Individuals cited in the Financial Times expressed concern; one source familiar with the evaluation called the approach “reckless,” adding, “This is a recipe for disaster.” Another reportedly contrasted it with GPT-4’s longer evaluation, stating, “They are just not prioritising public safety at all.”
The methodology of testing intermediate “checkpoints” instead of the final code also drew fire. A former OpenAI technical staff member was quoted as saying, “It is bad practice to release a model which is different from the one you evaluated.” Defending the process, OpenAI’s head of safety systems, Johannes Heidecke, asserted to the FT, “We have a good balance of how fast we move and how thorough we are,” pointing to increased automation in evaluation.
Potential Causes for Increased Fabrication
Explaining why these advanced reasoning models might fabricate more often involves looking beyond standard AI limitations. Transluce AI suggested factors specific to the o-series models could be exacerbating the issue. One hypothesis centers on outcome-based reinforcement learning (RL): if the AI is primarily trained and rewarded for producing the correct final answer, it might learn to fabricate intermediate steps, like claiming tool use, if that correlates with success, even if the process described is false.
Reinforcement Learning from Human Feedback (RLHF), a common technique to align models, aims to make AI helpful, honest, and harmless by training it based on human preferences for different model responses.

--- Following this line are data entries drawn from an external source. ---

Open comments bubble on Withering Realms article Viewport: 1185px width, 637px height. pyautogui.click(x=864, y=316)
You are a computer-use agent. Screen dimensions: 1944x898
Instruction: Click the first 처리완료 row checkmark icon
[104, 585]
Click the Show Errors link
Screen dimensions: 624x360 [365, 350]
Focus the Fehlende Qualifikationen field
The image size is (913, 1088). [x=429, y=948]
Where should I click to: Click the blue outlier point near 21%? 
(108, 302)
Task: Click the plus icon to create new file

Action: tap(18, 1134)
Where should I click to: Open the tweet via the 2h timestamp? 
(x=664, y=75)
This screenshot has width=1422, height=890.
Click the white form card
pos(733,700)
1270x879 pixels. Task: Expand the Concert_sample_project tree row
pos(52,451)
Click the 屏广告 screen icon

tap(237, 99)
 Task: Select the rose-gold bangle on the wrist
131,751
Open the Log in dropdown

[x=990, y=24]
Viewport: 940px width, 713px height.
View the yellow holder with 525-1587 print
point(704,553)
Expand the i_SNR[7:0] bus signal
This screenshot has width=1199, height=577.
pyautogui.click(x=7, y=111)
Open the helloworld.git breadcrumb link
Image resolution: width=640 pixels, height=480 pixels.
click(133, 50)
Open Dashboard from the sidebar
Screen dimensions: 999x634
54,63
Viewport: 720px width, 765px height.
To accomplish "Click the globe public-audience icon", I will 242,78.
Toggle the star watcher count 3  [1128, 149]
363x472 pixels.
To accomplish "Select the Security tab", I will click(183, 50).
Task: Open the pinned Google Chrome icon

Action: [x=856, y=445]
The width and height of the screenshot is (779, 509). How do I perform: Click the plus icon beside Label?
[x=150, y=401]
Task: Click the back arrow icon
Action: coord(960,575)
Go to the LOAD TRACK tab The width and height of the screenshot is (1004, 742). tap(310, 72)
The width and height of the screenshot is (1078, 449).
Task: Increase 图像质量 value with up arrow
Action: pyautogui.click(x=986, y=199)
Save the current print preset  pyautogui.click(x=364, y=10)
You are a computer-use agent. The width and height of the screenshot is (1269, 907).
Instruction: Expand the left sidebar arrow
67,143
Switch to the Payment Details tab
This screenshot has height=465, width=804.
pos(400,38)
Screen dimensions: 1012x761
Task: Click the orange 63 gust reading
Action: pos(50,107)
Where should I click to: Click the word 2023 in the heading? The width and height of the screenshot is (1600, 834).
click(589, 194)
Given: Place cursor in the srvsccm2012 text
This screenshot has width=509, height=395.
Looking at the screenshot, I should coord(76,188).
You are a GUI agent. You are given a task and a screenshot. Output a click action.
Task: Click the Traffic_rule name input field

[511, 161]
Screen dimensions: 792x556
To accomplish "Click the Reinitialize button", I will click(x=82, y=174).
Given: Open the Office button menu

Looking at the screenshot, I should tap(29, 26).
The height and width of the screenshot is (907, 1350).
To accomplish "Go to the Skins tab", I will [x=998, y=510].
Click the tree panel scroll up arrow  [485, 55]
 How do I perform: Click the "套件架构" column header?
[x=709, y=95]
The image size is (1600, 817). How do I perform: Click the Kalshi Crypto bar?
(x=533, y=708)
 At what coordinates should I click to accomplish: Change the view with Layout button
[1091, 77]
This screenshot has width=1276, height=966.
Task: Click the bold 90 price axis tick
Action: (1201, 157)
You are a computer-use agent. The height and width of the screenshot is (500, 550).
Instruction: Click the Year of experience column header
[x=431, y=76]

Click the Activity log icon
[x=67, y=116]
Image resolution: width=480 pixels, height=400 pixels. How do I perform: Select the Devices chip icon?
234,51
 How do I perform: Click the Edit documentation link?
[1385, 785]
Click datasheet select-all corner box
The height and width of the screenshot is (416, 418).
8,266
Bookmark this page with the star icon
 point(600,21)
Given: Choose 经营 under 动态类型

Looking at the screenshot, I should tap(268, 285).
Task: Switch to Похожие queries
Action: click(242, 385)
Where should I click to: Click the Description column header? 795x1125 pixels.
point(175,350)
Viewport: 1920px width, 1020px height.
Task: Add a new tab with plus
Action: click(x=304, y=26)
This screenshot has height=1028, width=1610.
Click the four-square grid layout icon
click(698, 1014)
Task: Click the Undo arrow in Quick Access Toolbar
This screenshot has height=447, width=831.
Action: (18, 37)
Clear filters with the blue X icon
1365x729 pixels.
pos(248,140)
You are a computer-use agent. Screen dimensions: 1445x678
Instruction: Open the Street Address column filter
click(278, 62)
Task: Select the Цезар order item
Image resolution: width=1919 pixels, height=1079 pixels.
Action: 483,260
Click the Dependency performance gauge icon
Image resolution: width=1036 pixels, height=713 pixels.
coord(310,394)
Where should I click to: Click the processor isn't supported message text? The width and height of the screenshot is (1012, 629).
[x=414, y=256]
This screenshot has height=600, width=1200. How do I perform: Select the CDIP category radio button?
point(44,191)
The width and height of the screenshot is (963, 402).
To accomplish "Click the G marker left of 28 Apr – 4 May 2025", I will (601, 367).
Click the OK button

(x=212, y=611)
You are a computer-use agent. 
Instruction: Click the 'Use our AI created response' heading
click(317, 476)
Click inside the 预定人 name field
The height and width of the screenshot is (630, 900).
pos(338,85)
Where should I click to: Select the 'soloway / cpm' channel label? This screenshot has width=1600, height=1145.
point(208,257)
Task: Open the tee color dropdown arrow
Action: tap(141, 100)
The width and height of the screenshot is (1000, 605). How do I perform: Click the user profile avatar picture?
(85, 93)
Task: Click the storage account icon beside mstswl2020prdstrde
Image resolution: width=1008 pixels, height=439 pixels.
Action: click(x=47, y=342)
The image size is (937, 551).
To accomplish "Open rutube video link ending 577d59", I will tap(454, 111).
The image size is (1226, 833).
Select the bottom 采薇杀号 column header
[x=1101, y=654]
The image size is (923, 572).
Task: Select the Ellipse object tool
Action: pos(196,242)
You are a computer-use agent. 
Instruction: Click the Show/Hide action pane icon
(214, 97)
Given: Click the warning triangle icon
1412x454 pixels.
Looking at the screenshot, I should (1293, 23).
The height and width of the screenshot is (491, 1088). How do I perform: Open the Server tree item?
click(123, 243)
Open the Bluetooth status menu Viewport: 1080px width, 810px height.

However, if human raters cannot easily verify the correctness of complex intermediate steps, the model might learn to generate plausible-sounding but false reasoning if it leads to a preferred outcome.
Another significant factor proposed by Transluce involves the handling of the models’ internal step-by-step reasoning, often called a “chain-of-thought.” According to OpenAI’s documentation, this reasoning trace is not passed between conversational turns. Transluce theorizes this lack of access to its own prior reasoning could leave the model unable to truthfully answer user questions about how it arrived at an earlier conclusion.
This information deficit, potentially combined with pressures to appear helpful or consistent, might lead it to generate a plausible but fabricated explanation for its past behavior. “Our hypothesis is that the kind of reinforcement learning used for o-series models may amplify issues that are usually mitigated (but not fully erased) by standard post-training pipelines,” stated Transluce researcher Neil Chowdhury to TechCrunch.
The rapid integration of o3 and o4-mini across platforms like Microsoft Azure and GitHub Copilot announced April 17, 2025, underscores their perceived utility. These models arrived alongside other OpenAI updates like enhanced visual processing in March and the activation of the “Recall” memory feature on April 11.
However, the documented rise in fabrications highlights persistent challenges in aligning AI capabilities with reliability. This unfolds as the broader industry grapples with transparency, evidenced by criticism of Google’s delayed and sparse safety details for its Gemini 2.5 Pro model, raising ongoing questions about the balance between innovation speed and dependable AI deployment.